La danse marocaine s’invite au festival d’Avignon

Dans le cadre d’un Focus arabe des arts présenté par le metteur en scène égyptien Ahmed El Attar, le chorégraphe marrakchi Taoufiq Izeddiou présente le troisième volet d’une trilogie consacrée à la transe dans la tradition soufie.

Par Olivier Rachet

Avec ce troisième solo intitulé « Délire parfait » et qu’il présente comme « un work in progress », Taoufiq Izeddiou clôt une trilogie débutée, en 2011, avec « Aaléef » et poursuivie avec « En alerte », présenté lors du festival de Montpellier danse, en 2016. L’expérience intérieure de la transe est au cœur d’un travail dans lequel la musique est partie prenante. Accompagné de Mathieu Gaborit, qui passe avec une rare dextérité du guembri – instrument traditionnel des musiciens gnaouas – à la guitare électrique dont le danseur s’emparera comme une arme plus inoffensive qu’il n’y paraît au premier abord, le chorégraphe arpente le plateau, en quête de ce souffle intérieur qui est l’apanage des saints.
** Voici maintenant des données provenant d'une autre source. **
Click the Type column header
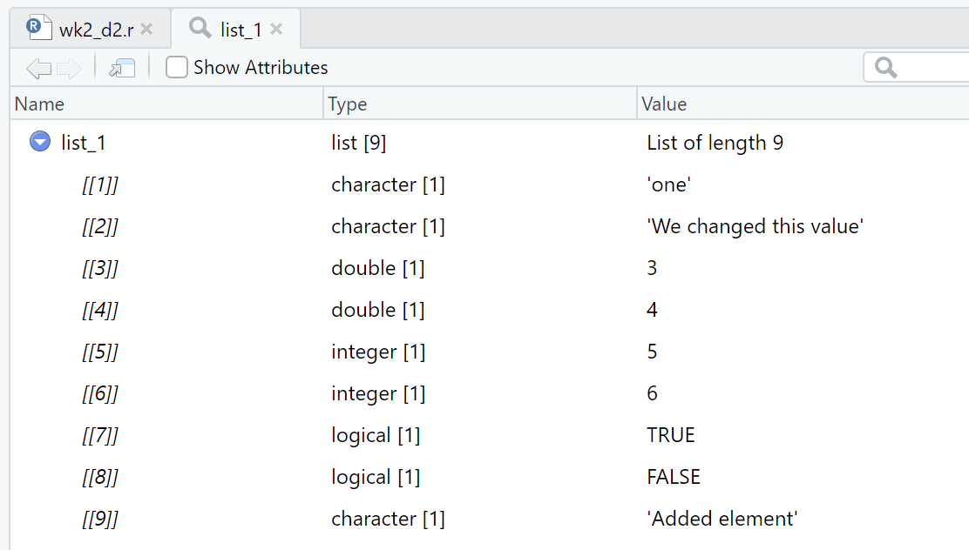The image size is (969, 550). (348, 104)
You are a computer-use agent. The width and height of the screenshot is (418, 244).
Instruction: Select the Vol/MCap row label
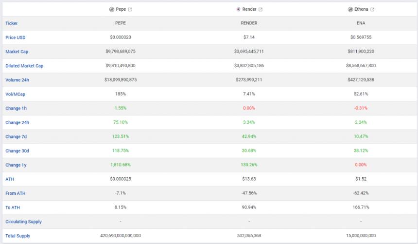click(15, 94)
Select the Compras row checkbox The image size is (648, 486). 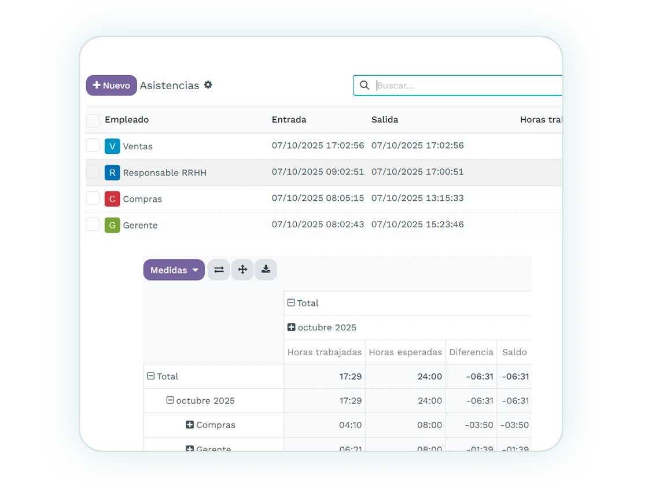[x=93, y=198]
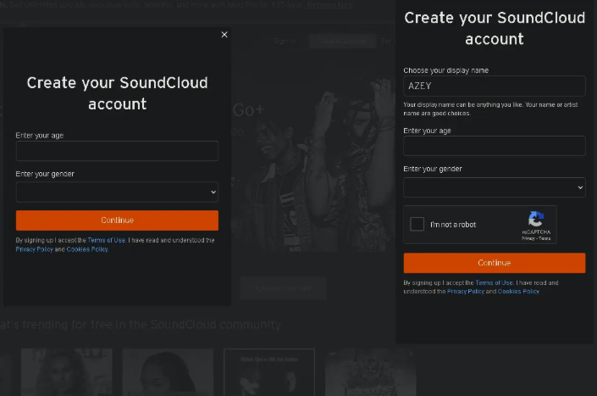Open Cookies Policy link in right panel
This screenshot has height=396, width=597.
click(518, 292)
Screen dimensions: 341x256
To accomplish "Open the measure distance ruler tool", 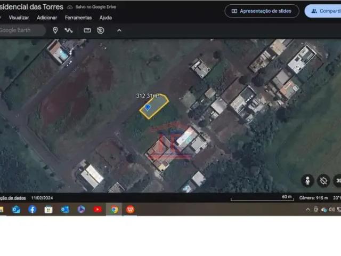I will click(x=87, y=30).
La voie étroite de la sagesse

Tout se joue autour de la confrontation entre la quête éperdue du danseur et les riffs du guitariste qui viennent ponctuer des interrogations métaphysiques dont il nous est fait part en début de spectacle. Le propos de Taoufiq Izeddiou, qui récite un texte de Mahmoud Darwich publié en 1982, est plus imprécatoire qu’incantatoire. Muni d’un micro filaire, le danseur invective la puissance défaillante des États corrompus, dit sa nostalgie d’une époque arabo-andalouse devenue mythique dans l’inconscient de chacun et exprime la difficulté à trouver la voie devenue étroite de la sagesse ou d’une spiritualité dont nos corps post-modernes font aujourd’hui peu de cas.

« Ce texte parle de la Syrie, ajoute le chorégraphe, des régimes qui tombent, des tribunaux qui se mettent en place pour les dictatures. Il parle aussi du commencement et des créations qui commencent, chaque jour ». Il s’agit ici pour le poète palestinien de « déclarer son athéisme » et, précise le danseur, de « mettre en valeur la spiritualité plutôt que la religion ».
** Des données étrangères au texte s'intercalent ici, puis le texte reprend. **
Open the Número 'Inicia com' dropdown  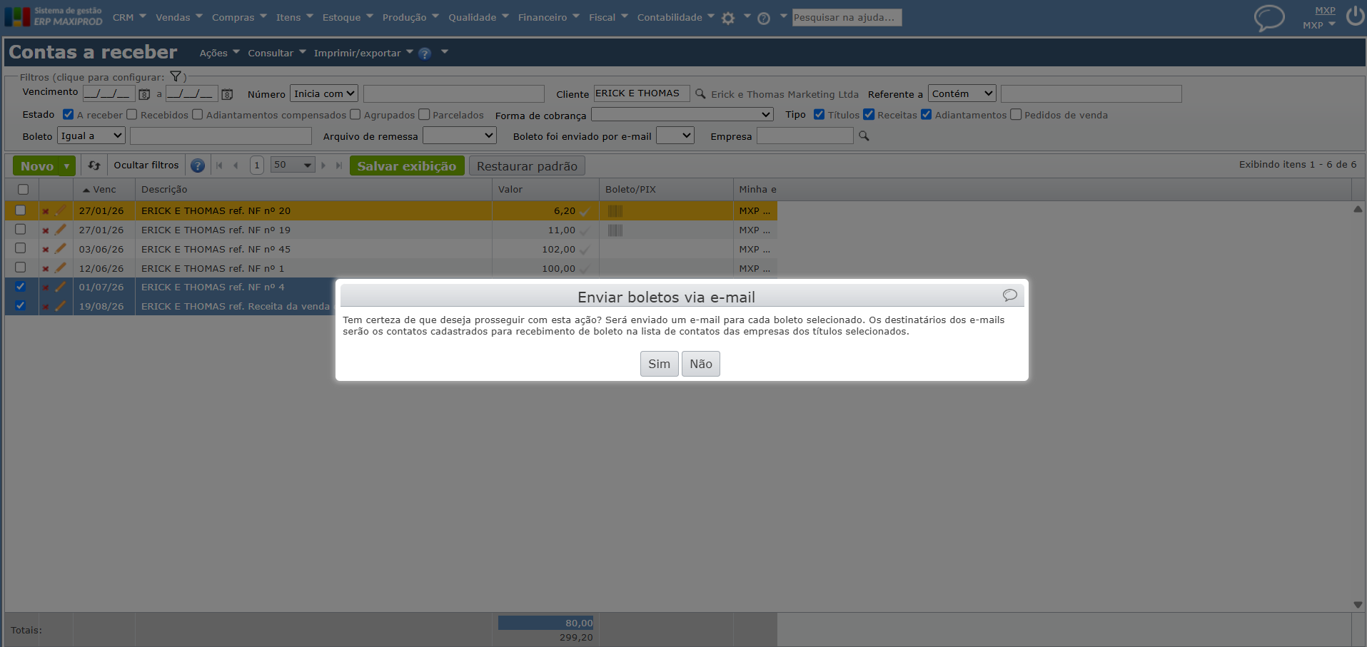[324, 93]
Loin des propositions parfois rébarbatives du festival In, le chorégraphe nous donne ici à voir et à entendre la beauté rythmique qui se trouve au centre de cette guerre intérieure que l’on appelle à la légère « la foi ». Comme dans le spectacle précédent « En alerte », différents noms de dieu défilent sur un écran géant en fond de plateau. Afflux qui est moins celui des religions que de la parole lorsqu’elle trouve la force de s’incarner.

Le rythme du monde

Il est une prosodie propre à tous les spectacles de Taoufiq Izeddiou – fondateur de la première compagnie de danse marocaine Anania et créateur du festival « On marche » –  et ce dernier ne fait pas défaut. Il est aussi des rituels dont lui seul semble avoir la clef. À l’image de cette lente procession où, affublé d’un sac rempli de sable, le danseur arpente de nouveau le plateau pour dessiner une rosace en forme de labyrinthe sans issue: « on est ici dans la spirale, précise le chorégraphe, dans le cercle de la vie, dans tout ce qui tourne autour de nous et à l’intérieur de nous ».

Puis, il revêt un casque de moto dont on se demande s’il n’est pas à l’image de l’enfermement intérieur qui est alors le nôtre. C’est à un véritable acte de foi dans la danse et dans la possibilité d’une spiritualité retrouvée que nous invite ce spectacle hors du commun. « Je suis un corps qui croit beaucoup à la danse », conclut avec ferveur un chorégraphe à suivre assurément et dont le théâtre du Tarmac présentera, en février 2019, à Paris, le prochain spectacle de groupe.

« Délire parfait » de Taoufiq Izzediou, Théâtre de la Manufacture, Avignon Off, Château de Saint-Chamand.